Russell S. Kirby, PhD, MS, FACE

Department of Maternal and Child Health

School of Public Health

University of Alabama at Birmingham

Birmingham, Alabama

 

ABSTRACT: Considerable controversy surrounds the use of hormone replacement therapy [HRT] for treatment of peri-menopausal symptoms. Recent publications from three large, prospective randomized studies call the safety of HRT into question, and leave patients searching for answers.

 

Nutrient therapy may provide symptomatic relief without increasing risk of chronic disease. In this study, results of a series of uncontrolled prospective studies of peri-menopausal symptom relief using Menopace® nutrient therapy were combined to provide a broad perspective on the safety and effectiveness of this alternative treatment modality.

 

Data from seven studies with a total of 766 subjects were analyzed. Subjects with specific menopausal symptoms reported improvement after three months of daily use of the therapy, ranging from 87.8% of subjects with hot flashes to 67.5% of subjects with poor concentration reporting

improvement.

 

Overall improvement in menopausal symptoms was reported in 93.2% of all subjects. These results provide consistent evidence of the effectiveness of comprehensive, nutritionally balanced nutrient therapy for treatment of menopausal symptoms. While most evidence-based practitioners focus primarily on research results from randomized, controlled clinical trials, other forms of research evidence can also guide clinicians for safe and effective treatment options for their patients. Int J Fertil 51[3]:125-129, 2006.

 

 KEY WORDS: menopause, nutrient therapy, evidence-based practice, and uncontrolled prospective studies

AS LIFE EXPECTANCY INCREASES and the population grows throughout the world, more women not only are reaching the age of menopause and living well beyond it, but are also demanding a higher quality of life during these later life stages. Whereas menopause is not a disease per se in any sense of the word, it does represent a natural biological process in the human female [1], which is often associated with a range of unpleasant physiological occurrences.

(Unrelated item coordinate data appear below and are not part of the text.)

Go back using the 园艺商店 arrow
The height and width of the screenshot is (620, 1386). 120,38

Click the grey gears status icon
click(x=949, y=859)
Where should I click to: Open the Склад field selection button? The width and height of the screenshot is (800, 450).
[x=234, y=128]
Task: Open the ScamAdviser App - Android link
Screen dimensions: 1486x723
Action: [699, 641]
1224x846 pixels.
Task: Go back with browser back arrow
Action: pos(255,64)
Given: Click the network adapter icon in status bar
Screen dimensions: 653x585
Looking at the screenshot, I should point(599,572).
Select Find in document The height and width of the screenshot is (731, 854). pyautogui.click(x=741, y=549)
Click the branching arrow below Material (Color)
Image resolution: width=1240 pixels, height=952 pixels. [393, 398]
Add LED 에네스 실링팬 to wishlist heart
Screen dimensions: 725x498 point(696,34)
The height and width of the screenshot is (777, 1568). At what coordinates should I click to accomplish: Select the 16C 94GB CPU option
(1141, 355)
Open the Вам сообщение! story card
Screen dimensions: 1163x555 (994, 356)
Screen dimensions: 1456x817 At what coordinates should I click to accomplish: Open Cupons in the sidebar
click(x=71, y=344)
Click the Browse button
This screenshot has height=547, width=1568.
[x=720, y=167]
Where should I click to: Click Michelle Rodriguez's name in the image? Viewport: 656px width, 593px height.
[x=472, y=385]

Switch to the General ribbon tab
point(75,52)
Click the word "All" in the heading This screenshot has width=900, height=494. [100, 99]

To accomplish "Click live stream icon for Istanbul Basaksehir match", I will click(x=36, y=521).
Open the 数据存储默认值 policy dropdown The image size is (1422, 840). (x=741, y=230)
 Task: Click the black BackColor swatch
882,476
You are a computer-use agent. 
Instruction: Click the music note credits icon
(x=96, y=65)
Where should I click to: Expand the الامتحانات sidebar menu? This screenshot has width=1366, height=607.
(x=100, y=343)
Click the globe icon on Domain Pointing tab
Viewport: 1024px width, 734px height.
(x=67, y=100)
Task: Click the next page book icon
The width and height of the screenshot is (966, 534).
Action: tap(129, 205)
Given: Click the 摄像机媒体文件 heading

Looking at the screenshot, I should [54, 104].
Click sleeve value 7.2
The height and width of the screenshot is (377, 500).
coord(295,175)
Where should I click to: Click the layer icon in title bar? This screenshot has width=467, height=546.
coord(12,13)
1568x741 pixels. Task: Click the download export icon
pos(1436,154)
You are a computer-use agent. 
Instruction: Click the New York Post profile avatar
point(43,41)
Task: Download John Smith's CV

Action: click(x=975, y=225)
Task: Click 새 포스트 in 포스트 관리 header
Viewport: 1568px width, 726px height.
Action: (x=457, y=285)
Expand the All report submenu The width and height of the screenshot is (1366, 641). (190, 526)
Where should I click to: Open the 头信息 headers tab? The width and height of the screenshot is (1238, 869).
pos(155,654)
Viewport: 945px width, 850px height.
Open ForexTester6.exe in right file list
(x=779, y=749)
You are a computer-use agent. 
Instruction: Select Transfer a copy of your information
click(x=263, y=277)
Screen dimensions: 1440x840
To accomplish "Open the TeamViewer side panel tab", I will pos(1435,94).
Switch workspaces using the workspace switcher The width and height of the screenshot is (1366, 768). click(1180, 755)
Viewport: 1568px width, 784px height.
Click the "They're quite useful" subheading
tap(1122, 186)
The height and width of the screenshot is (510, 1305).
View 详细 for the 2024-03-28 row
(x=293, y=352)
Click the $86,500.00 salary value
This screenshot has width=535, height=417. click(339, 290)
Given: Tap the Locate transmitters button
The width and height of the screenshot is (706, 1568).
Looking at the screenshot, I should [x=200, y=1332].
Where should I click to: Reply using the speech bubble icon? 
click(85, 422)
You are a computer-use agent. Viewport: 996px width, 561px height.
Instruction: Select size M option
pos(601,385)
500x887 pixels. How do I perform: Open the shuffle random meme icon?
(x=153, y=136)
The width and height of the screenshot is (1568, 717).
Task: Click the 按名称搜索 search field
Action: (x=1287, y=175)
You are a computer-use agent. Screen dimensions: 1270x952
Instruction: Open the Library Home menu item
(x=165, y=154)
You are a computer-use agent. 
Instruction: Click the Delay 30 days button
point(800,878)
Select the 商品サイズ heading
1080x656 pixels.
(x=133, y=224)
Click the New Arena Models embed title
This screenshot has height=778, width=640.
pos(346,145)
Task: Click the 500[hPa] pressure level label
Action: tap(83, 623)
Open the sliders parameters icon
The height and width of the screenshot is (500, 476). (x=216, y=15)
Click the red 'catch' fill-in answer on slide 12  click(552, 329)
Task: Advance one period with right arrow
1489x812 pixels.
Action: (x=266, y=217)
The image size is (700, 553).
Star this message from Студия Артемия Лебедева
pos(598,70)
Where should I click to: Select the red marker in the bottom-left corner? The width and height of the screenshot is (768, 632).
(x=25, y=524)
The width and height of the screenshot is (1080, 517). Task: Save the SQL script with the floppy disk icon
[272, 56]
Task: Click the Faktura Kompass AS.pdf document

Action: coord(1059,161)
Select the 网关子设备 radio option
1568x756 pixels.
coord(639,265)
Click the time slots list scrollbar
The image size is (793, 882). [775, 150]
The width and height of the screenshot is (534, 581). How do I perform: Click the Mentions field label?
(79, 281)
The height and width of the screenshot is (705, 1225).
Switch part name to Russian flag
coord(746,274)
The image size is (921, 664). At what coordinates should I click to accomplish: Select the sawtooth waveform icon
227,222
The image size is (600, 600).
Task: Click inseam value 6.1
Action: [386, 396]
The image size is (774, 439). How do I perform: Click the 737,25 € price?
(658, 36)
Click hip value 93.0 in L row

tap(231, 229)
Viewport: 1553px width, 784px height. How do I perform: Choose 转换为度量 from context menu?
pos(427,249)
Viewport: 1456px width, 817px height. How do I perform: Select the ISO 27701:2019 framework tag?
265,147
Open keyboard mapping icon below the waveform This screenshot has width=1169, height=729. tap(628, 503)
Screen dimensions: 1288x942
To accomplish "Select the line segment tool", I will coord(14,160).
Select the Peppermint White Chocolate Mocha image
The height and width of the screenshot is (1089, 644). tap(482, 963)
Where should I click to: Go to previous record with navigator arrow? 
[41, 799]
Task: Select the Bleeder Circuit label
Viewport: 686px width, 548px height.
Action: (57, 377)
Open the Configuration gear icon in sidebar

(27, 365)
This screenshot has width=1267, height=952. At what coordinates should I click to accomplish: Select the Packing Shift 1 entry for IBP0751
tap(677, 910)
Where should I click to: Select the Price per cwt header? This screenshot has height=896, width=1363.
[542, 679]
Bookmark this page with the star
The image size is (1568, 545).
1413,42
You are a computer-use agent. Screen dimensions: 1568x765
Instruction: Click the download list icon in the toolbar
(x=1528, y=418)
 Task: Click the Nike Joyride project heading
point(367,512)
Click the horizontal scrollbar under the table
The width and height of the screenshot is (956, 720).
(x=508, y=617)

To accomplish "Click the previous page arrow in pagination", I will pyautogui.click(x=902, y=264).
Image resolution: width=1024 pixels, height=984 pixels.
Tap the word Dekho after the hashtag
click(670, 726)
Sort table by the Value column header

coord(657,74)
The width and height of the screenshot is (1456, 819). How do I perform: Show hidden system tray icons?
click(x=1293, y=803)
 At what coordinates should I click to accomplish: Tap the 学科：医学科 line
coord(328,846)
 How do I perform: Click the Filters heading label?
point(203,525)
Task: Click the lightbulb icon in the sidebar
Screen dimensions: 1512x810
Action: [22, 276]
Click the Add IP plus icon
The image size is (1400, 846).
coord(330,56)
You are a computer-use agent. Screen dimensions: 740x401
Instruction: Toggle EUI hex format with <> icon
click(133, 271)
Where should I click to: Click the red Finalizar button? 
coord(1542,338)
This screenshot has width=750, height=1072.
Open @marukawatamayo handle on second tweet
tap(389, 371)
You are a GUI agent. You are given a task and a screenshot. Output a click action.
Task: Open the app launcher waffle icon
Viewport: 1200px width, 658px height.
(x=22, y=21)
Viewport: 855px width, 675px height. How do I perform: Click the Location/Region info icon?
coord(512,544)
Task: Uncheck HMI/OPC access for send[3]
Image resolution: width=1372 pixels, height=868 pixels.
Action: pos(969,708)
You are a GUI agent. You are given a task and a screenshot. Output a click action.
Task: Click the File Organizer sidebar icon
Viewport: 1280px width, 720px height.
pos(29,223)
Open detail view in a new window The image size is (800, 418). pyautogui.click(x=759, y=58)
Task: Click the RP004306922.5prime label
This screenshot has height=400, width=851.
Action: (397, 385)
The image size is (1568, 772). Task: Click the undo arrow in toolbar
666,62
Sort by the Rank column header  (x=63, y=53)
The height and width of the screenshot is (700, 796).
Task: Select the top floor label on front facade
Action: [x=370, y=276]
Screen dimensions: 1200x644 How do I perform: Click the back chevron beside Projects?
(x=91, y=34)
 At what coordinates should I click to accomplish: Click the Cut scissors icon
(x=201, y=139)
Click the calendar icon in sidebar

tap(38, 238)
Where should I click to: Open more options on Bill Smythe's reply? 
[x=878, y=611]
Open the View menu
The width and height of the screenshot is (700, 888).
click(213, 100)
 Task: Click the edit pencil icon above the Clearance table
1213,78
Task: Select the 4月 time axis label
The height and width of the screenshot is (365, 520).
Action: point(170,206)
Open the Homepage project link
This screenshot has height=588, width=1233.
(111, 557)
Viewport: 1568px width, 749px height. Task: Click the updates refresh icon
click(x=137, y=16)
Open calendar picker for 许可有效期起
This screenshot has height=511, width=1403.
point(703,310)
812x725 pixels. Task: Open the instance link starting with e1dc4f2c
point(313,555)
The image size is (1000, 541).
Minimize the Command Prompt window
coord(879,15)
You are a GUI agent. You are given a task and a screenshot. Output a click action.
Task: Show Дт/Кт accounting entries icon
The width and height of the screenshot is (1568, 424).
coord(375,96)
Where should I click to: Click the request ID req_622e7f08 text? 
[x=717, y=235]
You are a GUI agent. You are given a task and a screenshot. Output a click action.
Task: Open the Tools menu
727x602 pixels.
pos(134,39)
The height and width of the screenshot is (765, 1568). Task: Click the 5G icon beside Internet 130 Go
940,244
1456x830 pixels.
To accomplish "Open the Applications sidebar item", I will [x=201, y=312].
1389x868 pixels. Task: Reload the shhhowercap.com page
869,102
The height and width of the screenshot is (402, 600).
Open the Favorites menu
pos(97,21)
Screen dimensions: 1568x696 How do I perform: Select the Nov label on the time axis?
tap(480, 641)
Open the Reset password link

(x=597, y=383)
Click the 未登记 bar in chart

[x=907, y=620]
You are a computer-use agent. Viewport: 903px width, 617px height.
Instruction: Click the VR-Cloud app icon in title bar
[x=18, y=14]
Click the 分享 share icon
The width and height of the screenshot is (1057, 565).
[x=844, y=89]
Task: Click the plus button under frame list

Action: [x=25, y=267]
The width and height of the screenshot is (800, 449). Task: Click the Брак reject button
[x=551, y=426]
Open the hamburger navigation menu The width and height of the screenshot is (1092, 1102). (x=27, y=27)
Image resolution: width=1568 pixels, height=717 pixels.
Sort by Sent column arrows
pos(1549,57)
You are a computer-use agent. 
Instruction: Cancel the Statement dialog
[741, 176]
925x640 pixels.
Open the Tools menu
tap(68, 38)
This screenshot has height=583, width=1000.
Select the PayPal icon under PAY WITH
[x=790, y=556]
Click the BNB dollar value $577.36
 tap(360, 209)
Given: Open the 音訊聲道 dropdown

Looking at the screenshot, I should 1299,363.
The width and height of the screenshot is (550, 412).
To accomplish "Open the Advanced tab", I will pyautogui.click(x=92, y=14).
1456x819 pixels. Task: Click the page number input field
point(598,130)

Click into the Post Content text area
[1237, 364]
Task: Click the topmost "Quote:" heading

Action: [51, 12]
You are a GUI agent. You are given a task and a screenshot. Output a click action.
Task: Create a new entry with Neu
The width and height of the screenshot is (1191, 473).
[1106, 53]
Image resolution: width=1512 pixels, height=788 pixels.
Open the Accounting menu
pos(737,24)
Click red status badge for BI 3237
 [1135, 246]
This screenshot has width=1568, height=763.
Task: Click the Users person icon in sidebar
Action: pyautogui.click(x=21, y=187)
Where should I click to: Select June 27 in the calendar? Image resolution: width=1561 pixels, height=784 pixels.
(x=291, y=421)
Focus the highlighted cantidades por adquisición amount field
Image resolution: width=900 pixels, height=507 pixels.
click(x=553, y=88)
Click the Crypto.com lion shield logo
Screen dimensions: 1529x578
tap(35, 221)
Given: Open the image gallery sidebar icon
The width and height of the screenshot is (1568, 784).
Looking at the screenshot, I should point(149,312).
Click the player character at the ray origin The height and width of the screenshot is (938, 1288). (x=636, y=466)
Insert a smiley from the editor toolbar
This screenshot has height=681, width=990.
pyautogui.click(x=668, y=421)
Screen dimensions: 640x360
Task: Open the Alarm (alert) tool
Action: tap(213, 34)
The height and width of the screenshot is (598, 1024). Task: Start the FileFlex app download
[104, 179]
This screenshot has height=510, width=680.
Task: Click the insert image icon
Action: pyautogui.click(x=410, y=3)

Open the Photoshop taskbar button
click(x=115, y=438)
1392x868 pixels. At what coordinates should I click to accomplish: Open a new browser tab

In the past, most women put up with the vicissitudes of menopausal changes, believing that there was little that they could do to alleviate them.

 

With the advent of prototype hormonal replacement therapy in the 1960s, however, many women were initially offered estrogen, and later, combinations of estrogen and progesterone, to alleviate the numerous annoying symptoms of this stage of life. Alone or combined, these two hormonal agents became known to medical professionals and the lay public as hormone replacement therapy [HRT].

 

Recently, HRT has been called into question, most notably through the initial publication and subsequent interpretations of the American Women’s Health Initiative study [WHI], the Heart and Estrogen/ Progestin Replacement Study (HERS/ HERS II), and the British Million Women Study [2,3,4].

 

The immediateness of the response of clinicians and gynecological professional societies to published results from these studies was not unexpected. This, coupled with a worldwide medical coverage that was little less than sensationalistic, resulted in a dramatic decline in the use of hormonal therapies for women during and after menopause.

 

With time for reflection, the appropriateness of this ‘rejection response’ has been called into serious question, not only in the United States, but in the United Kingdom as well [5,6,7]. As this debate continues and secondary analyses and counter analyses of these studies continue to appear, many women are bewildered by this conflict and appropriately ask their health care providers what  non-hormonal alternatives might be available to provide relief from the symptoms of menopause. This basic question has resulted in an enormous outpouring of interest in the literature, much of which is related to the discipline of alternative medicine, an area of medicine now so vast that is cannot be addressed in this review.